Prosegui il commento su Stefano Parisi e Forza Italia riportato qui sotto, scrivendo il seguito a partire dall'ultima frase.

▶ [BRANO RIPORTATO]:

==========

Secondo le ormai consolidate e peggiori tradizioni di Forza Italia, o di ciò che ne rimane, è bastato un gesto di buona volontà e disponibilità di una persona perbene a “dare una mano” ai ricorrenti tentativi di “federare” un nuovo centrodestra per scatenare il putiferio. Eppure questa volta si è trattato di Stefano Parisi, il protagonista pur perdente, ma di poco, della campagna elettorale a Milano: l’unico riuscito, per le sue doti umane, la sua esperienza manageriale e politica e altro ancora a tenere unite le vecchie componenti del centrodestra: dai leghisti ai centristi di Angelino Alfano, quasi ovunque diventati come il diavolo e l’acqua santa.
A salvare Parisi dalla rivolta, chiamata eufemisticamente “gelo” da alcuni giornali e ambienti, non è riuscita neppure la circostanza della sua offerta: un’intervista alla Stampa uscita alla vigilia di un vertice di partito annunciato ad Arcore attorno al convalescente Silvio Berlusconi. O è stata forse proprio questa circostanza, col sospetto direi abbastanza fondato e logico di una iniziativa concordata fra Parisi e lo stesso Berlusconi, a scatenare proteste, borbottii, mugugni e quant’altro. Fra cui il lapidario e urticante commento del solito capogruppo forzista della Camera Renato Brunetta, proveniente peraltro come Parisi dal giro socialista di Gianni De Michelis degli anni d’oro del garofano craxiano: “Parisi ha la passione, ma non è il momento”.
Per Brunetta, ma anche per molti altri come lui, non è mai il momento giusto. Bisognerebbe sempre aspettare qualche altro passaggio. In questo caso, probabilmente, il referendum d’autunno, o di chissà quale altra stagione, sulla riforma costituzionale targata Renzi, per quanto il povero Parisi si sia affrettato ad allinearsi al no referendario predicato con tanta veemenza da Brunetta, dimentico come lui che quella riforma è stata per un bel po’ scritta anche con la penna e l’inchiostro di Berlusconi e di Denis Verdini.

==========

▶ [MATERIALE DI PARTENZA]:

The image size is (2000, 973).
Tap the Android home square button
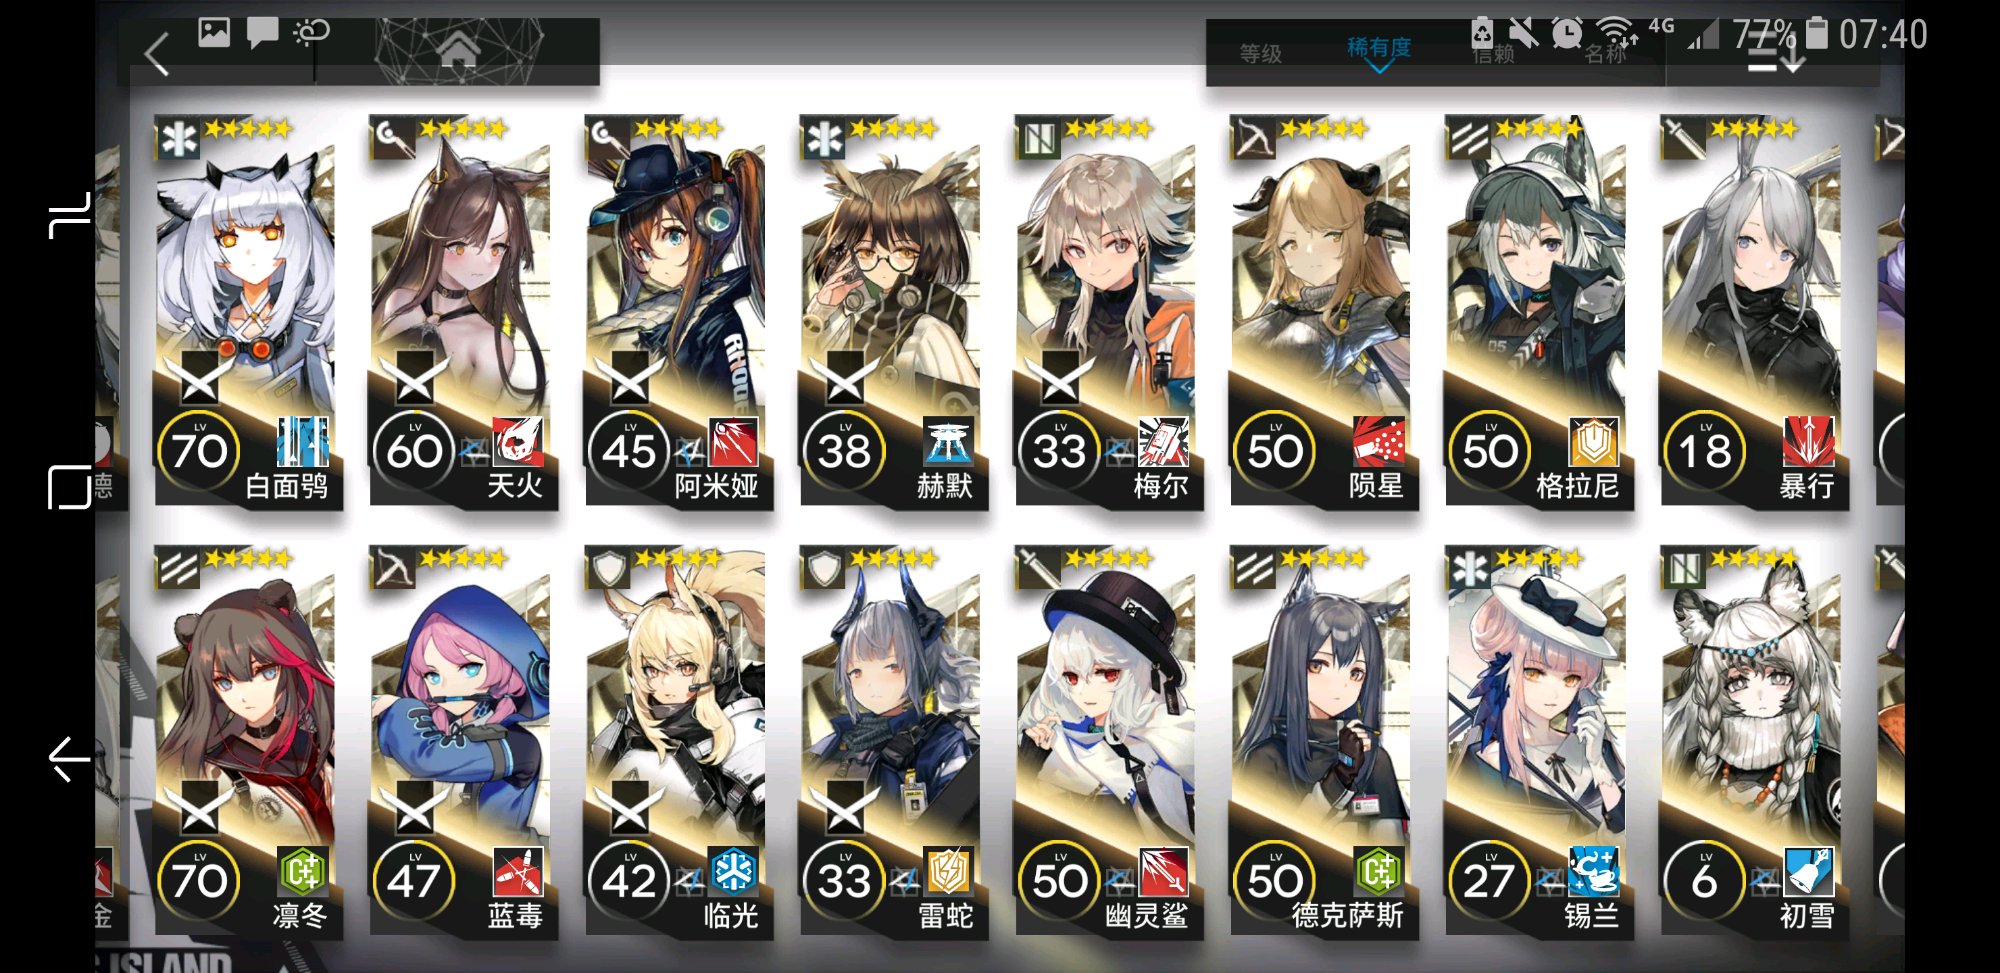click(68, 487)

==========

▶ [IN RISPOSTA]:
A migliorare la posizione e le carte di Parisi non saranno probabilmente né l’attenzione dedicatagli con un editoriale dal Corriere della Sera né l’incoraggiamento di Giuliano Ferrara sul Foglio. Dove sono convinti che con Parisi leader di un nuovo centrodestra, in cui lo stesso Parisi ha riservato a Berlusconi il ruolo e/o la figura di “fondatore”, come Eugenio Scalfari è indicato sotto la testata di Repubblica già dai tempi della direzione di Ezio Mauro, prim’ancora che direttore fosse nominato Mario Calabresi, guadagnerebbe l’intero sistema politico. Che si stabilizzerebbe tornando verso il modello bipolare entrato in crisi, e trasformatosi in tripolare, con la coincidenza fra le difficoltà di Berlusconi e l’irruzione elettorale del movimento di Beppe Grillo.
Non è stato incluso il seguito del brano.